Thursday, July 19, 2012

UFO over Malmstrom's Golf Flight in 1982?

I happened to come across this brief report on the NUFORC web site while researching another case.  I have to admit that this one took me by surprise.  I was assigned to Malmstrom AFB from 1981-1985, so this event would have occurred while I was on station.  Let's take a look at the case and see what can be gleamed from the NUFORC report.

Occurred : 6/1/1982 21:00 (Entered as : 06/1982 21:00)
Reported: 4/22/2008 11:38:26 AM 11:38
Posted: 6/12/2008
Location: Malmstrom AFB (Golf 01 LCC 12SMS), MT
Shape: Cigar
Duration:15 minutes
06/1982 Silver object over Golf 01

The Craft was blimp shaped silver in color and was approximitly 100ft above the site it appeared to be the size of a normal blimp except it had no undercarage or visible propolsion units on the exterior of the craft.

It hovered over the site for appoximatly 15 minutes then move of to the south east at a leisurely pace toward some of the Lf in the area.

We did not I repeat did not report the incident to the base and instructed our security police not to report the incident.

Another missile crew a year earlier had made that mistake and the spent 3 days in a cabin being told they didn't see anything. People on the personal reliability program who launched nuclear missiles were not allowed to see UFOs.

((NUFORC Note: Witness indicates that the date of the incident is approximate. PD)
== == ==
__Objective__: Reproduce the passage of the UFO post word for word, starting with "Occurred : 6/1/1982" and going on through "report the incident.".

__Listed records__:
== == ==
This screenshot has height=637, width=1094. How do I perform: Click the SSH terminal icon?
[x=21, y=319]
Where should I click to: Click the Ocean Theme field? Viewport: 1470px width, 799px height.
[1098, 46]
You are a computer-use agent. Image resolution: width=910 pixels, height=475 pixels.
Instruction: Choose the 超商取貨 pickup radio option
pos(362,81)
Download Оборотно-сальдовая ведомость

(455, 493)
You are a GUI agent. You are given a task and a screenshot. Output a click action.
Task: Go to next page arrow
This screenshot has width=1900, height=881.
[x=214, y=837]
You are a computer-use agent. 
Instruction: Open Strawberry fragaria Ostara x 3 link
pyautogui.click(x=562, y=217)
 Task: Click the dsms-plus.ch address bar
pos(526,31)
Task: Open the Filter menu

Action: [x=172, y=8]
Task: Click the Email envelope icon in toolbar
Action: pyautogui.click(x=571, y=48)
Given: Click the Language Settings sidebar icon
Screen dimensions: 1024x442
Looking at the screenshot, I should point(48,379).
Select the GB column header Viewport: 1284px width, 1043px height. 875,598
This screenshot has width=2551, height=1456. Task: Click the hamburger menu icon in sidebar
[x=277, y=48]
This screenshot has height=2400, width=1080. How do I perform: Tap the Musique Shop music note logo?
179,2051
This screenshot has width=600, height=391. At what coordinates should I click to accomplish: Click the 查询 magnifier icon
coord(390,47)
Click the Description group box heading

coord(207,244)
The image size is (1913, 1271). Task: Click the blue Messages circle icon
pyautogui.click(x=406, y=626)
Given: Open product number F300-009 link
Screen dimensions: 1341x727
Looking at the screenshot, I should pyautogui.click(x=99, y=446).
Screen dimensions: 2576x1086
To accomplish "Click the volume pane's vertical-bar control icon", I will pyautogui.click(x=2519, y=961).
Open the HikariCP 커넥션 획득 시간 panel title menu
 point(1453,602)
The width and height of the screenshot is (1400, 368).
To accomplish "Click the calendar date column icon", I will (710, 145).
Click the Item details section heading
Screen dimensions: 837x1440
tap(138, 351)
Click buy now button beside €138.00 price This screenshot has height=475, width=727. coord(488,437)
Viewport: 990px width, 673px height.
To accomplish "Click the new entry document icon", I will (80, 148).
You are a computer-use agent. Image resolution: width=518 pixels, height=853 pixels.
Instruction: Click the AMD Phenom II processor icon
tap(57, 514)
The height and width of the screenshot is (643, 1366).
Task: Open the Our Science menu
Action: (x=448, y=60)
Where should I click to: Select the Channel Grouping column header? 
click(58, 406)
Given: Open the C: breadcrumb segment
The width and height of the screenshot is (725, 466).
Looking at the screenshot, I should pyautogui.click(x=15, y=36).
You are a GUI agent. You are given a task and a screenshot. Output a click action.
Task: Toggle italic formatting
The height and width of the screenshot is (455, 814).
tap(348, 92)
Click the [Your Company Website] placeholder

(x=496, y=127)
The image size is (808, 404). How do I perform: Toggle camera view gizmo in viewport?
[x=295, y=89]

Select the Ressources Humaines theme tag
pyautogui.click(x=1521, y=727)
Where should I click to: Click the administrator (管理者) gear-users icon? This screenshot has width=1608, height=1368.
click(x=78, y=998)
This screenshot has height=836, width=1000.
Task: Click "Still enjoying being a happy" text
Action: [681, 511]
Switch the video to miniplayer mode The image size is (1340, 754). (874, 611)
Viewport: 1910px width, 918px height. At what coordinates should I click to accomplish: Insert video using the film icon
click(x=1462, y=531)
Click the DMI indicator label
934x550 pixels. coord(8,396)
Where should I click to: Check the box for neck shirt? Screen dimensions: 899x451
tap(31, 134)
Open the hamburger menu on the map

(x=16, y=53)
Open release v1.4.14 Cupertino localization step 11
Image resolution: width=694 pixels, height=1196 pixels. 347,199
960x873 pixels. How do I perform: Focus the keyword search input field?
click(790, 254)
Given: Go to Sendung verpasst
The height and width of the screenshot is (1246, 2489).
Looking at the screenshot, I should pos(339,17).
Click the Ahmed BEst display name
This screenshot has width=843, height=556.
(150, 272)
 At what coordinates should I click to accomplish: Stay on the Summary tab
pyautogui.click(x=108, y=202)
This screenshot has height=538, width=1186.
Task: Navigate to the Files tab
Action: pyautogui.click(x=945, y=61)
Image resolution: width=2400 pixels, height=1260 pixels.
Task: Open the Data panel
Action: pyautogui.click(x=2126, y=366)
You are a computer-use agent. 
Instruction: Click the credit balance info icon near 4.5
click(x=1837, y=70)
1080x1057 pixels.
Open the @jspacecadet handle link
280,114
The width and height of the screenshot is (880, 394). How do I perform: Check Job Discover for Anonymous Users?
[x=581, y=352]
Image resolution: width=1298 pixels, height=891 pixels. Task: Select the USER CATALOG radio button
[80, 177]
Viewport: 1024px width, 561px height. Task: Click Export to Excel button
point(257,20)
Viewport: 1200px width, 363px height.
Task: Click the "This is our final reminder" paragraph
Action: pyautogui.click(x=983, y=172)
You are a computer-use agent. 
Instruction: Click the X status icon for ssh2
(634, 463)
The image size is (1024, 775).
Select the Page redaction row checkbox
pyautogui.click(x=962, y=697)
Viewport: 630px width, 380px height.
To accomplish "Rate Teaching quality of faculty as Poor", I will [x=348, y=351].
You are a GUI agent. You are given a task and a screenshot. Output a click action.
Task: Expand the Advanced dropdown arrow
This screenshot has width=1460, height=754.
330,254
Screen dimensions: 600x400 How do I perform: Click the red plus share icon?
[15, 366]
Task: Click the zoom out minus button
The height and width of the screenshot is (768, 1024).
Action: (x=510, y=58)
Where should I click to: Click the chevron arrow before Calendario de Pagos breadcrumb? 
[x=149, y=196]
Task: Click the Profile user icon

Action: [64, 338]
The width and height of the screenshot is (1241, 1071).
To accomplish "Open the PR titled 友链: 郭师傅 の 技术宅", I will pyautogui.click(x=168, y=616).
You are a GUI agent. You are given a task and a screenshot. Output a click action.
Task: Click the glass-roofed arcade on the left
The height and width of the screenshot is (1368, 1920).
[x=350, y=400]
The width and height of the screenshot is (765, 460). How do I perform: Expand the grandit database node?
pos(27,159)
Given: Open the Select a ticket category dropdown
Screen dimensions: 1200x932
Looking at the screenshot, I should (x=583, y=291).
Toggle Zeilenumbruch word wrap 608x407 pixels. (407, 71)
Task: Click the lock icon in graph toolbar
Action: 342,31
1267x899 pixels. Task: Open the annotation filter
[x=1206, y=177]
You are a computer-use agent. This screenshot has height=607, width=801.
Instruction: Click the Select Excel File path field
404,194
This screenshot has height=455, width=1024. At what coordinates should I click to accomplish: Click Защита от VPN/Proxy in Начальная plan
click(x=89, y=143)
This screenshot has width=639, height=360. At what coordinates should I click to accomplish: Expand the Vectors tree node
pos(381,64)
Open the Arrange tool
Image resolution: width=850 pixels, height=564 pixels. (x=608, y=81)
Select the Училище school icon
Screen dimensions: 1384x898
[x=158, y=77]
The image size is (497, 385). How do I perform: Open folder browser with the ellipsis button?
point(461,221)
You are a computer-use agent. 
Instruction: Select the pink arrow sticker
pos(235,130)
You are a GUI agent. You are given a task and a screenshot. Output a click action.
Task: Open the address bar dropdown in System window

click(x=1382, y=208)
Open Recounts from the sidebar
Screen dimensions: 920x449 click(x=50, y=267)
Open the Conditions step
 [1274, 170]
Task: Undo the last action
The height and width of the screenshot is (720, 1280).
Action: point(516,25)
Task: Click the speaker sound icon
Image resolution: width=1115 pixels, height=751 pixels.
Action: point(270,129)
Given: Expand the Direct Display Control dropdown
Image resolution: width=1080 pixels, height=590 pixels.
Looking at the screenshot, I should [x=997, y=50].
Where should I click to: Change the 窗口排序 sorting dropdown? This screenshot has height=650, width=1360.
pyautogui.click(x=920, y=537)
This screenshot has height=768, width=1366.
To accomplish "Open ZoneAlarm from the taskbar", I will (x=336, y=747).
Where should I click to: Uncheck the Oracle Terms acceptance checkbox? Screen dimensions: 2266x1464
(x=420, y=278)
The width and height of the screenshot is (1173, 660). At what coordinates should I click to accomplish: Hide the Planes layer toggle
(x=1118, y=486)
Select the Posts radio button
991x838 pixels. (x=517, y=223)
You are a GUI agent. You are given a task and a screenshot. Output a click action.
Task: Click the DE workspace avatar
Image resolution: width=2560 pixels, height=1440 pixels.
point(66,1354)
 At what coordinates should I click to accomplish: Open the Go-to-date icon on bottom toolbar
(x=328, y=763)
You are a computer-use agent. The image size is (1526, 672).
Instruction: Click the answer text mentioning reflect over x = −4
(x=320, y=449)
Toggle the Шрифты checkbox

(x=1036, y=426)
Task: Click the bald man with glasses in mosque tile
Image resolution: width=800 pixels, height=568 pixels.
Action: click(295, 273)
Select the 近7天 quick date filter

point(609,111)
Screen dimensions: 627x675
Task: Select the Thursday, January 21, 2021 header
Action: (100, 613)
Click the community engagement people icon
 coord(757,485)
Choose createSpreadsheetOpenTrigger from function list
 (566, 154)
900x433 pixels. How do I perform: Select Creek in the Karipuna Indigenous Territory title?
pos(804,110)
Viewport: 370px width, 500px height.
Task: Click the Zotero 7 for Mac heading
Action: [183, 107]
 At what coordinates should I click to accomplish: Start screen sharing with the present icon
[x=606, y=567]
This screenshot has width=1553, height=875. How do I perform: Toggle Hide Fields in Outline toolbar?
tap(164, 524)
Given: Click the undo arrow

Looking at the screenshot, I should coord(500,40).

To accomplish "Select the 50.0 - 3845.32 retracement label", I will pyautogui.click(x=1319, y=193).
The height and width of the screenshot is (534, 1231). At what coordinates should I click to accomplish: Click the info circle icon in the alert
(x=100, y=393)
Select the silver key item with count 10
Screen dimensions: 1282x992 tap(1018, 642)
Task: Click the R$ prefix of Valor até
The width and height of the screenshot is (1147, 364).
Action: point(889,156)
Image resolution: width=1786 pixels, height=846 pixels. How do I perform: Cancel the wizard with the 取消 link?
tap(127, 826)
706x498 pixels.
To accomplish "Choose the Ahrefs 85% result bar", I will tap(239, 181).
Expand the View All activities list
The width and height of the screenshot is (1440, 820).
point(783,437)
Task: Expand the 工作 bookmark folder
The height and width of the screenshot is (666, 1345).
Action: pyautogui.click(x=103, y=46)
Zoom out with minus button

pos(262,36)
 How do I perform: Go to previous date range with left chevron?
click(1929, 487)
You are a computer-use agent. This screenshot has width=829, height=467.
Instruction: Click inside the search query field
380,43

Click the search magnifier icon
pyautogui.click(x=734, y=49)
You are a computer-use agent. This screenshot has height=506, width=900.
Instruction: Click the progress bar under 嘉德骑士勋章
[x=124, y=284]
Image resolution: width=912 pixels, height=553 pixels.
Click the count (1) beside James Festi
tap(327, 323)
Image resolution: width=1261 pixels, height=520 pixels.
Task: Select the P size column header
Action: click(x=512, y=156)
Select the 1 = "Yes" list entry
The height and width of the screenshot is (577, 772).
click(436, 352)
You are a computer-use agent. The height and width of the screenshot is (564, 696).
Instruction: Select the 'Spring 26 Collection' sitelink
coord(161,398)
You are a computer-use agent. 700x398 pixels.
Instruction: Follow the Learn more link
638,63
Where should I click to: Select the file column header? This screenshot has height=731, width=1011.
== == ==
__Answer for this exercise__:
Occurred : 6/1/1982 21:00 (Entered as : 06/1982 21:00)
Reported: 4/22/2008 11:38:26 AM 11:38
Posted: 6/12/2008
Location: Malmstrom AFB (Golf 01 LCC 12SMS), MT
Shape: Cigar
Duration:15 minutes
06/1982 Silver object over Golf 01

The Craft was blimp shaped silver in color and was approximitly 100ft above the site it appeared to be the size of a normal blimp except it had no undercarage or visible propolsion units on the exterior of the craft.

It hovered over the site for appoximatly 15 minutes then move of to the south east at a leisurely pace toward some of the Lf in the area.

We did not I repeat did not report the incident to the base and instructed our security police not to report the incident.